27 October 2013
For people who doesn’t know me, I’m a huge fan of vector drawing. A pure Adobe Illustrator addict. These last time I’m working on a pattern I’ve used few months ago : triangles.
It’s looking nice and simple, but take fuckin ages. It’s like makin doodles, for a simple A4 page, it can take few evenings. And for my current illustration I need a background of random triangles in greyscale. But before to become bored and crazy, I realised it could be funnier to ask the help of JavaScript. Of course the following involve HTML5’s canvas and my favourite library of the moment : two.js
How to start? That is the question. At the start, if the triangles fit all together we should have the same pattern as.. what example I could give.. the scene of the Daft Punk during their 2007 tour (here is a picture for in-cults). At the moment, it’s quite easy : you give the size of your map, and the line height (or triangle height if you prefer).
Once done, you just have to add one parameter which make all the magic : freedomArea. What is that? it simple, this parameter is an integer, it define the freedom area size around a point. At the moment the triangles are too regular, tro straight, and I want mess. So the idea is simple, I want the points to be free to move from their original position. And I limit them with the freedomArea parameter. Smaller is this param, more straights the triangles will be. Higher the value is, messier the triangles will be.
Happy of the result, I realised a problem I didn’t mention. How can I export this? The canvas is nice, but I want it in my Illustrator.
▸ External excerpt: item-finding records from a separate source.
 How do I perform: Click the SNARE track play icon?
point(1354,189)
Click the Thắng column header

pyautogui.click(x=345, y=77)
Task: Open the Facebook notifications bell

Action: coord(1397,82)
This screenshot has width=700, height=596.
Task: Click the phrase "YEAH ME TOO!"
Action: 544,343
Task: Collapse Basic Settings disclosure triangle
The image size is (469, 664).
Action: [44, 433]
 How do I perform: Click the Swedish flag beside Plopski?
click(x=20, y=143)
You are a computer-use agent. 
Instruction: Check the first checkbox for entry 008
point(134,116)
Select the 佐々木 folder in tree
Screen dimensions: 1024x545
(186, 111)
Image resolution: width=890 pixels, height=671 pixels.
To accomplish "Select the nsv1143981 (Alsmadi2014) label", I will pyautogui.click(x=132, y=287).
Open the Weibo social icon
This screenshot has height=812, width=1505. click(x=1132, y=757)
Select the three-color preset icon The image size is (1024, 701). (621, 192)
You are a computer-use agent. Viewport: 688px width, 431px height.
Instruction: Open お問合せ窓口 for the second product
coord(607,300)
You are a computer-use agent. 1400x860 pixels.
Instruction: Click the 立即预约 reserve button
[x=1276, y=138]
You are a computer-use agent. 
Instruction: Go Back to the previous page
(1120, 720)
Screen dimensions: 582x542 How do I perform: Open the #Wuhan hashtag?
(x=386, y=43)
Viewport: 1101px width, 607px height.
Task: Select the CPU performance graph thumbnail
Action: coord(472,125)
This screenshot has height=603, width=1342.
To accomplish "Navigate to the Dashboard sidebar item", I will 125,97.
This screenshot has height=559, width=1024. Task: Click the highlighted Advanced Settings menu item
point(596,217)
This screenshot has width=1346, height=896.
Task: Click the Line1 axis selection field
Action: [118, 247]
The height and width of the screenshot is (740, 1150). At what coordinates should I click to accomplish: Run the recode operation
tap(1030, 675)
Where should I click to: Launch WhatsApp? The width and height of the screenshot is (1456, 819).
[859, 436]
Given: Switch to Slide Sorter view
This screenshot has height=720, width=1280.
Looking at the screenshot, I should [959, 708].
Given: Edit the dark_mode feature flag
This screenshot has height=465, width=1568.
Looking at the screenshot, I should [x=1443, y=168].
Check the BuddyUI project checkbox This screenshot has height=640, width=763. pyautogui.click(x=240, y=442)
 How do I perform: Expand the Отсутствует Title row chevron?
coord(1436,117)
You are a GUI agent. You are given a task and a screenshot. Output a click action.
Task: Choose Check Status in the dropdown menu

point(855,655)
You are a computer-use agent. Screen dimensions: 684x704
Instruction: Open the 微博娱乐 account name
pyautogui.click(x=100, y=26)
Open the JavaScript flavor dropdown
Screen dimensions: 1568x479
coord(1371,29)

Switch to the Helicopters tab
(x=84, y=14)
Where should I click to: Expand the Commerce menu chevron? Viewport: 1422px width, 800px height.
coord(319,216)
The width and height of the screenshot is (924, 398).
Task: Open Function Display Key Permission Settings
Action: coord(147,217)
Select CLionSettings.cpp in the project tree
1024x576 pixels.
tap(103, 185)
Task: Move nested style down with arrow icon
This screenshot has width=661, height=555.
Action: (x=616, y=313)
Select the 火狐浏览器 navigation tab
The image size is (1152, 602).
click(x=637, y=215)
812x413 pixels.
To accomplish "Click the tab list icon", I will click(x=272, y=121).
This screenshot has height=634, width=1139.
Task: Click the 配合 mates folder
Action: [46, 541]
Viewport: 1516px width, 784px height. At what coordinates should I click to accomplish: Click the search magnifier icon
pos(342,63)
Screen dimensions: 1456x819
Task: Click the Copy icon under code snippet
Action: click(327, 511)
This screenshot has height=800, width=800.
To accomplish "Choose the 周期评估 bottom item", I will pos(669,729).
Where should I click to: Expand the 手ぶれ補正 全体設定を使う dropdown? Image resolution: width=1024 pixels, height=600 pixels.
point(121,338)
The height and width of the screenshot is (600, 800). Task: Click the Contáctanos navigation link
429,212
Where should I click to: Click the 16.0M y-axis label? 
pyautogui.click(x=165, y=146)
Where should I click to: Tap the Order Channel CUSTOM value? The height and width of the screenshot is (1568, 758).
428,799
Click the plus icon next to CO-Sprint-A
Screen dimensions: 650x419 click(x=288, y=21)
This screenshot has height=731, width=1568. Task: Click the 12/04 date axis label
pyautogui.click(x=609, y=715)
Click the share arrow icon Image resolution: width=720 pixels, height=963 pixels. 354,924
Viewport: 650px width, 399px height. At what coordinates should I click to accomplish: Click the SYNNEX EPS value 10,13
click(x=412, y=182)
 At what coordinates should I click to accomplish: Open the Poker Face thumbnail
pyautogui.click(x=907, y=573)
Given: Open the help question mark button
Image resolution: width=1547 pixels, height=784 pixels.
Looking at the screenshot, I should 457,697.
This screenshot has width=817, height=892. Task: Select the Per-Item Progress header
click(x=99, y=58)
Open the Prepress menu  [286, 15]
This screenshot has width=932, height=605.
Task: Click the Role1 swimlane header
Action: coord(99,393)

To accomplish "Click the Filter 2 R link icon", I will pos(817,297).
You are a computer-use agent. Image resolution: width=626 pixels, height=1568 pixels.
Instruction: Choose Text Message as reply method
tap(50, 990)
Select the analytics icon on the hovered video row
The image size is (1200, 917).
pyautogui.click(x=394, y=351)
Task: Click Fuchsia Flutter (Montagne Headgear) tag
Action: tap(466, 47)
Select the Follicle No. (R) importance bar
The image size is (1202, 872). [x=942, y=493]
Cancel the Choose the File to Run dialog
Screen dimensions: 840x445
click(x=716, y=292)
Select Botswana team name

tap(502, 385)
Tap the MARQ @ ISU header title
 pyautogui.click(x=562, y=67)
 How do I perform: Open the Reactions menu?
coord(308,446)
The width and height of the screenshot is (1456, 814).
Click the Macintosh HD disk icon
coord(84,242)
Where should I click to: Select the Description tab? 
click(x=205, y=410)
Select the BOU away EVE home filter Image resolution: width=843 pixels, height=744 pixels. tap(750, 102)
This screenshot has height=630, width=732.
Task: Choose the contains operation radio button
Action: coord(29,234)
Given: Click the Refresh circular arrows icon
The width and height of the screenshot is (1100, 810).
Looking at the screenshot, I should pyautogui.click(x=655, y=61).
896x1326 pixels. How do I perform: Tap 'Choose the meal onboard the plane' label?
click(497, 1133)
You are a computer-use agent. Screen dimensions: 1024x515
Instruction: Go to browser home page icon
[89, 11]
Unfortunately, two.js doesn’t have an export function. So let’s do that in my dirty script, and thank God the SVG is XML. Once the map generated, the SVG dom is in my console, I just need to put this in a file and the magic is mine.
This make me realised that two.js would probably need an SVG export method. It’s probably time to give a fork.
Update: Well, I actually finished the script to realise stupidly that I can make a copy of the canvas content : it’s the SVG dom. F.A.I.L. I would say my SVG code is cleaner (no useless attributes), but it’s a fail anyway.